There has also been a great amount of development in facilities and labs because of COVID testing. Startups and facilities have had to pivot into COVID, particularly as fewer people need drug testing for new jobs.
I think that looking at private equity is a precursor to where things are going to go. We work with a lot of private equity firms looking to support localized physician networks that contract with employers or the big health plans of the world to provide primary care and do it in a way that is technology enabled. People can send a message to a doctor and get a response or online chat to prequalify a situation to determine what is the most appropriate course of treatment. A doctor can look to see if they have a spider bite versus a rash versus something else. Or even coordinating lab results and looking at the digital side of how a physician will interact with labs or testing or other specialists.
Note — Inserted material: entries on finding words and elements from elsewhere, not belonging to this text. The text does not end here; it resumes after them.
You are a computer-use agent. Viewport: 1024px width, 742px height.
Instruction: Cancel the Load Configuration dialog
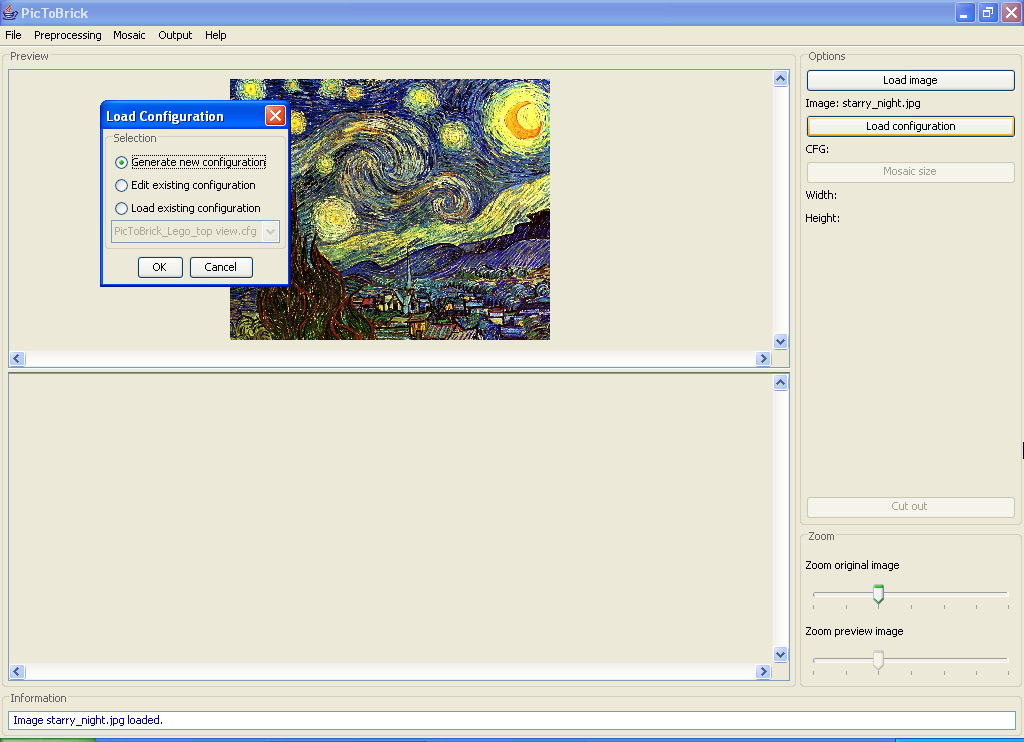click(x=221, y=267)
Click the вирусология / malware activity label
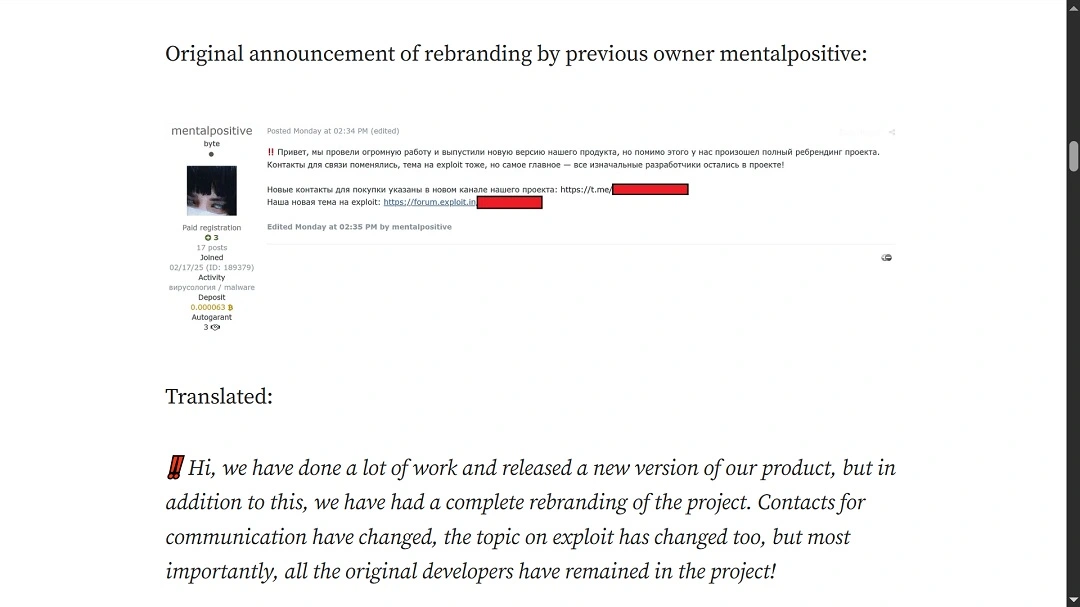The height and width of the screenshot is (607, 1080). coord(212,288)
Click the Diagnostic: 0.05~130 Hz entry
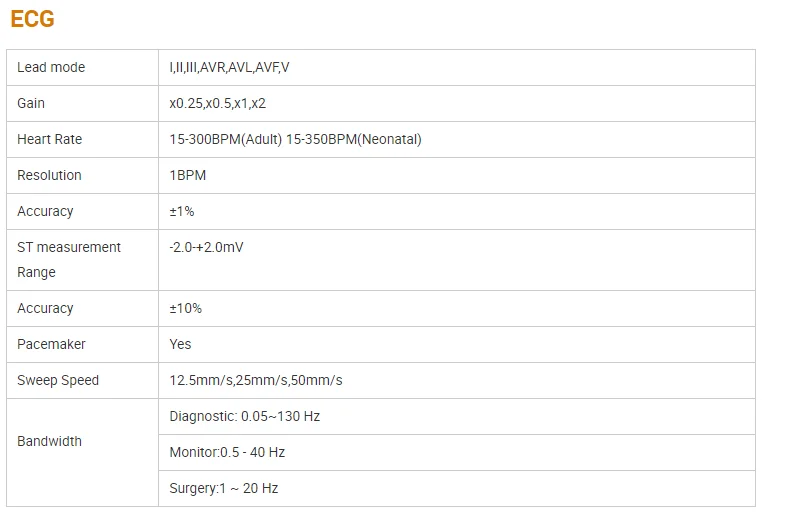 point(245,417)
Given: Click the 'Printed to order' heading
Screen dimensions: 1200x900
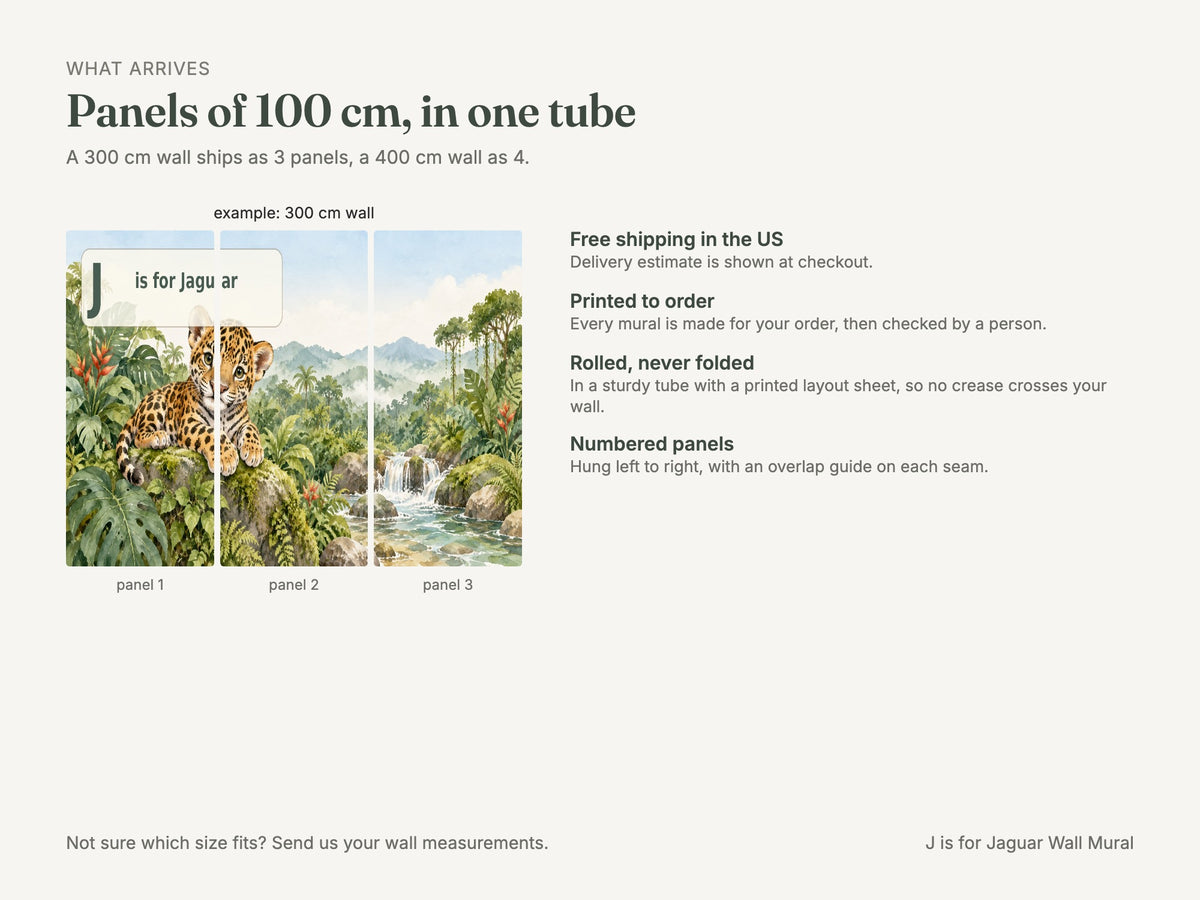Looking at the screenshot, I should coord(642,301).
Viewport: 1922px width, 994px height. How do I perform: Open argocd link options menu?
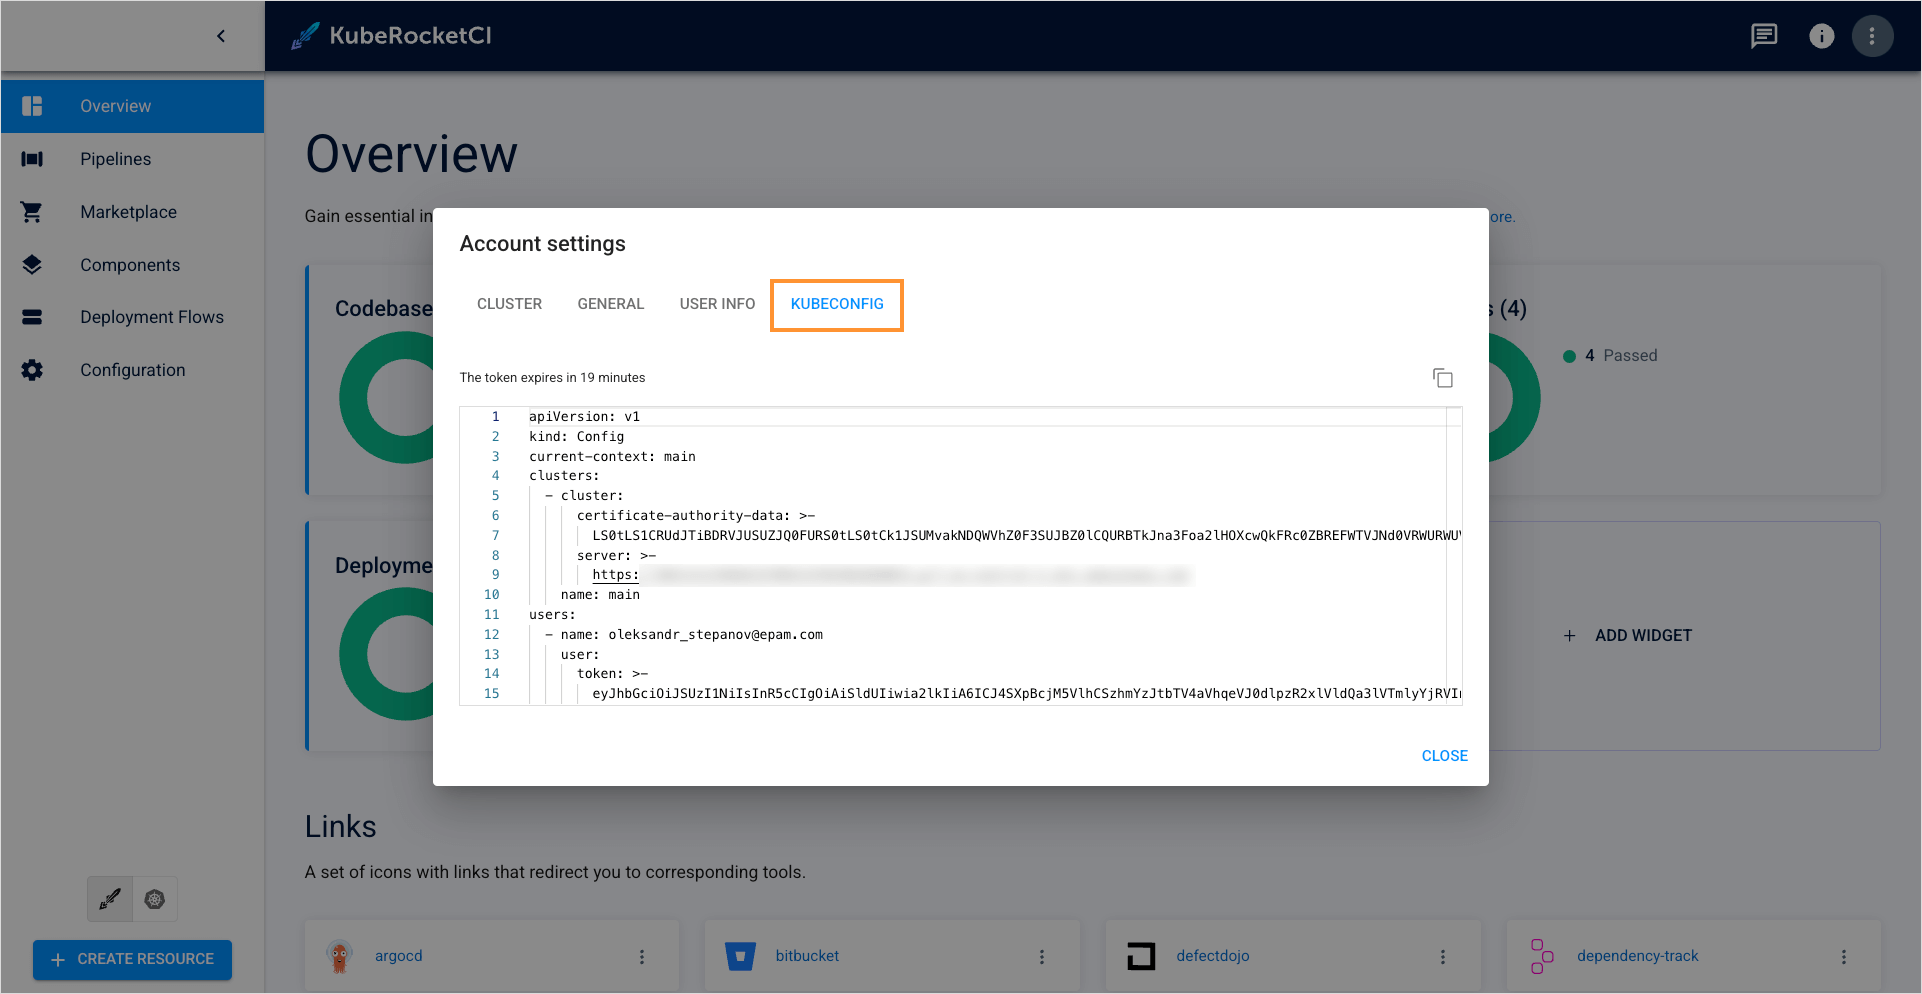coord(642,957)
There is massive money that can be involved in those processes. We are talking about managing the health of a population in the tens of thousands or hundreds of thousands of people. That can amount to a lot of money from the physician group side.
Greenbaum:Brokerage is one space that has had a lot of consolidation. One of the things that fueled all of the consolidation is that insurance distribution is a stable economic model. And, again, scale by aggregating brokers is a good space to be in.
Anyone who has any kind of scale has people calling every day to acquire them. Either other brokers or investment bankers are looking to buy. The investors are largely funded by private equity looking for more acquisition opportunities.
Greenbaum:I don’t really think it’s going to change the way brokerages work. What was interesting to me is a year ago I looked at the ability to conduct and complete transactions because it is part of a business model. We would grow organically by clients and inorganically by purchasing other firms.
You would meet with a seller, spend time with them and decide if it fit with your business, and they would see if you were an attractive suitor. You would do your due diligence to evaluate the economics of the business.
Then overnight, it went virtual, just like everything else. We went from spending all of our time on planes to doing interviews on Zoom. At first, I thought it wouldn’t really work, and, much like rest of the world, we got to the same place. We had a banner year from an acquisition standpoint and sort of surprised ourselves.
I was used to flying into a city and meeting a potential seller and having dinner; it’s like dating leading to marriage. These are people that you think of as part of your family, and now there are many businesses we’ve acquired and we have never physically met them or their employees.
Greenbaum:The early returns are positive. We are feeling optimistic about the synergies being created and relationships we have built with the firms we’ve acquired. But it is much harder work to connect everybody. We are doing exciting things, but getting there is different and it’s a more complex path than it was a year ago.
Eventually, we will probably end up with a mixed-media model. I will welcome time to spend with people again and will ultimately settle on some form that’s face to face but with less of that than before.